Practical Approach to Protein Structure Prediction

【作者】 吕志鹏

【导师】 黄文奇;

【作者基本信息】 华中科技大学 , 计算机软件与理论, 2007, 博士

【副题名】高效启发式优化算法

【摘要】 蛋白质结构预测问题是计算生物学领域的核心问题之一,对其求解是后基因时代蛋白质工程的一项重要任务。已经证明,即使按最简化的数学模型,所导出的问题仍然是NP难度的。因此,蛋白质结构预测问题的研究在当今国际学术界是一项具有挑战性的重大课题。求解NP难度问题的方法主要有三种—–完整算法、近似算法和启发式算法。完整算法虽然能保证给出最优解,但由于人们普遍相信P= NP,指数级的计算复杂度导致其在实际应用中很难求解较大规模的问题实例。近似算法能保证在最坏情况下所得解的精度与最优解之间的误差在一定的范围内,但其实际计算效率往往不能令人满意。另一种方法是启发式优化算法。启发式算法的主要思想来源于生物世界和社会现象,它往往可以在算法速度和精度之间达到一种很好的平衡,有可能在较短时间内求解大规模的问题实例,并达到令人满意的精度。拟物拟人算法是一种借助物理知识和人类社会经验来求解NP难度问题的启发式方法。对于蛋白质结构预测问题,当前的研究重点是设计求解该问题的高效启发式优化算法。研究了蛋白质结构预测问题的两个简化模型—–HP格点模型和AB非格点模型。HP格点模型中,PERM算法不够简洁,不便于理解。

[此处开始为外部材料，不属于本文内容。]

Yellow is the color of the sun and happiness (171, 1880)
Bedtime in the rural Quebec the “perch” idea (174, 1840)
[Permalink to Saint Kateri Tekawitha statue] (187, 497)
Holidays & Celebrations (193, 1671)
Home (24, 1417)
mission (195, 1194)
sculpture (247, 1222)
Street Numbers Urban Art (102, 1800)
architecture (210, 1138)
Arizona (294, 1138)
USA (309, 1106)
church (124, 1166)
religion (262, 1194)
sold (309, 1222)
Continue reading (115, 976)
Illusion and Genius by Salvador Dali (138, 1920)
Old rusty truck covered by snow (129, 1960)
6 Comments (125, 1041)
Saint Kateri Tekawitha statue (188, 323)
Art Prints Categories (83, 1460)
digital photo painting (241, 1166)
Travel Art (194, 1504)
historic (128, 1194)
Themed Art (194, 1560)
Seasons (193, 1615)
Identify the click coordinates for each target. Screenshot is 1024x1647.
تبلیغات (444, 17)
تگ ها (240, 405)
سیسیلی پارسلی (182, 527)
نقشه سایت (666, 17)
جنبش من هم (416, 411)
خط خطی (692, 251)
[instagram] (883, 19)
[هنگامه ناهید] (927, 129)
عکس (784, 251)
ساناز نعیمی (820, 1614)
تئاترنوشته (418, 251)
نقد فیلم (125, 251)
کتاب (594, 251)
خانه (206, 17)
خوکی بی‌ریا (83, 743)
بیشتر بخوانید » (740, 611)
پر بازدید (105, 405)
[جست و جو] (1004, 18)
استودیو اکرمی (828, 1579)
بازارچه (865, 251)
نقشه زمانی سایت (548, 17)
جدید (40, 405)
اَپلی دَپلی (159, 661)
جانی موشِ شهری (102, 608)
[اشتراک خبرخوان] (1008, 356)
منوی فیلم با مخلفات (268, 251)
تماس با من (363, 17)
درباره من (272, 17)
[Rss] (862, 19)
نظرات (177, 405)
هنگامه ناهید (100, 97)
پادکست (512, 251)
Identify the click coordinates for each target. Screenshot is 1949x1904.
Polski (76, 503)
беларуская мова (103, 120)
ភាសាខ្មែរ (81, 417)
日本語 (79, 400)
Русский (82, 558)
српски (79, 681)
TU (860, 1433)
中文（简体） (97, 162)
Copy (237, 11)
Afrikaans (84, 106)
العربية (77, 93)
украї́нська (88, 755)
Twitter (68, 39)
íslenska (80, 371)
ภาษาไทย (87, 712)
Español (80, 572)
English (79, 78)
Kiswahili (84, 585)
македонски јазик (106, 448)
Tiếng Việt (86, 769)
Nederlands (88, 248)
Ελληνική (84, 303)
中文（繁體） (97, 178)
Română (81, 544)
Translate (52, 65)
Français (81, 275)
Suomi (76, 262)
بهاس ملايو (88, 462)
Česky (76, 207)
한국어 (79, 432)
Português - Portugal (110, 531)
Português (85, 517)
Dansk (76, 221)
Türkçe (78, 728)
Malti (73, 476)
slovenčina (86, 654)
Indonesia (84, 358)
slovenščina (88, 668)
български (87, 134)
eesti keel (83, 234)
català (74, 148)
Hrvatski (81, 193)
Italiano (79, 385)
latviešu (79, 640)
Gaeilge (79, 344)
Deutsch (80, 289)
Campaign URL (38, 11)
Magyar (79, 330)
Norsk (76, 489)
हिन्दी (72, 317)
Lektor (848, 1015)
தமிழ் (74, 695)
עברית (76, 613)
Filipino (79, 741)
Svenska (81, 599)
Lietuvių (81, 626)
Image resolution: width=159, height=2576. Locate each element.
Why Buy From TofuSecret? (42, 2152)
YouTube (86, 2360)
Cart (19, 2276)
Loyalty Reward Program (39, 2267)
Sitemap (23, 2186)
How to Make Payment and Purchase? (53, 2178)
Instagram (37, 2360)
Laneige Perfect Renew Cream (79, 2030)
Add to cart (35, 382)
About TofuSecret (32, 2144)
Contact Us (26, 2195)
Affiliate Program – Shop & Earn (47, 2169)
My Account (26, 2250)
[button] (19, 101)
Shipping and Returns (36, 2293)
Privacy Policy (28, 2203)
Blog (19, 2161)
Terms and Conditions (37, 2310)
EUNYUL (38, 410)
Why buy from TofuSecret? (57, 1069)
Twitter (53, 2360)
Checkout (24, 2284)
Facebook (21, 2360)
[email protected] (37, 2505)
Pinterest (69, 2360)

AB非格点模型中,没有非常贴近问题本质的高效求解算法。对于这两个模型,文献中算法的计算效率不够高。对于HP格点模型,PERM(Pruned-Enrichment Rosenbluth Method)算法是当今国际文献中最先进的求解算法。在介绍PERM算法的基础上,对其给出了一种拟人解释—–人口控制策略,使该算法变得好想,易于理解,对算法中的权重及预测值进行了改进,并对选择动作时不同情况下的权重计算公式进行了统一。综合这些策略得到了改进的PERM算法。在此基础上提出了进一步的拟人改进策略。根据拟人思想对权重预测公式进行了重新定义,拟人改进后的PERM算法在链生长过程中不仅考虑氨基酸的类型(H或P),同时考虑氨基酸在整个链中的位置。拟人改进的PERM算法的计算结果可概括为以下三点:第一,算法的计算速度要优于目前国际文献中最先进的求解算法—–nPERMis(new PERM importancesampling),计算速度是nPERMis的几倍到几十倍。第二,对一个链长为103的标准问题实例,拟人改进的PERM算法得到的最低能量为-55,该最低能量要优于nPERMis算法所得的最低能量-54。第三,对一个链长为46的标准问题实例,拟人改进的PERM算法首次得到了最低能量-35,该最低能量要优于文献中所报道的最低能量-34。对于AB非格点模型,找到了贴近问题本质的物理模型—–弹簧模型。在此基础上通过将原始约束优化问题转化为无约束优化问题,提出了求解基于AB非格点模型的蛋白质结构预测问题的拟物算法。拟物算法的思想基于所提出的物理模型。拟物算法及其计算结果可概括为以下三点:第一,算法提出的拟物思想很好地贴近了问题的本质。第二,以HP格点模型为基础生成初始解,算法所得解的精度要优于一种以PERM算法生成初始解的共轭梯度法所得解的精度。第三,以ELP(EnergyLandscape Paving)算法为基础生成初始解,对于绝大多数文献中的标准算例,拟物算法所得解的精度要优于国际文献中最先进的几个求解算法所得解的精度。以上研究成果表明:拟物拟人策略是求解蛋白质结构预测问题的一种有效途径。进一步工作将研究基于更加真实的数学模型的蛋白质结构预测问题的高效启发式求解算法,以期在不久的将来将其应用于蛋白质工程的实践中去。同时,沿着拟物拟人的途径,有望为其它NP难度问题设计出高效率的求解算法。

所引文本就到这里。